While using one of the MarkSetBots for the weather mark, it was hit by a racer and moved from its GPS anchor location. To the surprise of other nearby racers, the MarkSetBot made a beeline at 4 knots back to its previous location, bumping into any boat that stood in its way.
Haley Boscolo, a Seattle Yacht Club member and local sailor, experienced racing with the MarkSetBot for the first time this year on a J/24 and with the Tasar fleet.
“It was just like rounding any mark but they do move,” she said.
Undeterred, Dursch and the others worked with PRO Troy Childs to master the RaceOS app and fine-tune the equipment. By mid-summer, they found a routine and even began leaving the back-up inflatable marks behind.

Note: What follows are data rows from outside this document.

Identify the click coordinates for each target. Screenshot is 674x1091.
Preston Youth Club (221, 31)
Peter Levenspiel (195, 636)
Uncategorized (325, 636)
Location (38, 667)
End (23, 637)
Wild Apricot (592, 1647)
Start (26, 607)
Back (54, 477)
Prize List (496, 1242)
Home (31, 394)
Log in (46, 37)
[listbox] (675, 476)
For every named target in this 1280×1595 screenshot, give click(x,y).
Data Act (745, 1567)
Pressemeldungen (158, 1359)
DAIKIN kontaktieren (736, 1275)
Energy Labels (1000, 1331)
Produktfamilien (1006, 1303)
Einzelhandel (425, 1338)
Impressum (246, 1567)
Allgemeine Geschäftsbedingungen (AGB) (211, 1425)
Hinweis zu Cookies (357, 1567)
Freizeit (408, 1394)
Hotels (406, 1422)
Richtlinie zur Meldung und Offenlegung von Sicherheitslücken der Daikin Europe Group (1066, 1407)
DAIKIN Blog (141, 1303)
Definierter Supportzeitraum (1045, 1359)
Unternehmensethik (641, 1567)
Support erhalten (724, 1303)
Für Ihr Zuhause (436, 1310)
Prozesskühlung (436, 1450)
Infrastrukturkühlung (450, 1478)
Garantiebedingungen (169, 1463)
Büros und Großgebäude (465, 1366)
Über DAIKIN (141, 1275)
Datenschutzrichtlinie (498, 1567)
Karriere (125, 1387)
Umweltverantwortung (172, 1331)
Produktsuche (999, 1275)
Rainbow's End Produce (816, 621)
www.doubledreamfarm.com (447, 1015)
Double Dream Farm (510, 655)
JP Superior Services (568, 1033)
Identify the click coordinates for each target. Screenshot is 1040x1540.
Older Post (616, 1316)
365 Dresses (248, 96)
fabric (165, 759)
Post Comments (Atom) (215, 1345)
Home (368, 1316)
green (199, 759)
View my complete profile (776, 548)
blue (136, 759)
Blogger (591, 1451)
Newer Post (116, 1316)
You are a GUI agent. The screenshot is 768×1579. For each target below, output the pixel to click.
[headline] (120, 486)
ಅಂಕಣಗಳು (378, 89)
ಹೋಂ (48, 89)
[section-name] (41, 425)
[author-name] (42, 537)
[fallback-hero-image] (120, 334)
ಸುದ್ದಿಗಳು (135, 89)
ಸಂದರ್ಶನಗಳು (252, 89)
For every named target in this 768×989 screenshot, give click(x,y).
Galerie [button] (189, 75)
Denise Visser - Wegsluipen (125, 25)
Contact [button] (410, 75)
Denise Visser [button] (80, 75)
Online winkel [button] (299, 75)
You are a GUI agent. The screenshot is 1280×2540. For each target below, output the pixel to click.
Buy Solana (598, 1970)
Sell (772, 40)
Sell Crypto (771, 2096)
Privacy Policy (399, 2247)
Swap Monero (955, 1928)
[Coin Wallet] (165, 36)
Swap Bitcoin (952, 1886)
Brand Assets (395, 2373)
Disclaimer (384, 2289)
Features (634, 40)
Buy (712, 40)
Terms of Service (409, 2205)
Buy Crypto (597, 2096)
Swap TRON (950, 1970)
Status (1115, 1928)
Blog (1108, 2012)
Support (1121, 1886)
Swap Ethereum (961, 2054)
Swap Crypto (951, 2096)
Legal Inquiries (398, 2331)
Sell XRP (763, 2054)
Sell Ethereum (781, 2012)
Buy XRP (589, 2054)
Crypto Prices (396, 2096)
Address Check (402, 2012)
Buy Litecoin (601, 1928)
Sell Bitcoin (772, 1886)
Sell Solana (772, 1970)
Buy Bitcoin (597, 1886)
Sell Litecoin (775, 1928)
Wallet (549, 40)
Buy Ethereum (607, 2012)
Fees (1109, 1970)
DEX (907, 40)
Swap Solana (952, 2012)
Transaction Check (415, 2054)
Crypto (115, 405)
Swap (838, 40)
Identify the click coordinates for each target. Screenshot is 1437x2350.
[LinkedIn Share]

Bringing the bots to the Puget Sound also led to new learnings, including how best to transport the MarkSetBots which are 7’ tall and 7’ long when fully inflated. The conditions on Puget Sound can add challenging elements of current, waves and even more depth.
“It’s still to be determined to see how they handle 3 foot waves, tide against current or winds up to 25,” said Dursch.
At this year’s Tasar U.S. National Championship in September though, racers faced a different problem with light wind conditions. The fleet only got on the water one day of the two-day regatta but utilized the MarkSetBots in the shifty conditions.
“Realistically it saved a lot of time being able to move the marks,” said Boscolo.
These MarkSetBots will likely be back on Lake Washington next season and may lead to adopting other racing innovations. The J/24 group also hopes to introduce technology from the same company that uses sensors on the boats to detect if they cross the start line early.
“The lake loves their bots” said Dursch.
More about MarkSetBot:
- Headquartered in Detroit, MarkSetBot was founded by J/70 and Lightning sailor Kevin Morin.
- The first prototype was built in 2014 and beta MarkSetBots hit the race course in 2017.
- A MarkSetBot currently retails for $7,749 plus a monthly service plan and optional instrument add ons. There are also subscription and event rental option plans.
- The company recently announced a special super-sized bot for the international SailGP high performance race series taking place in eight cities around the world.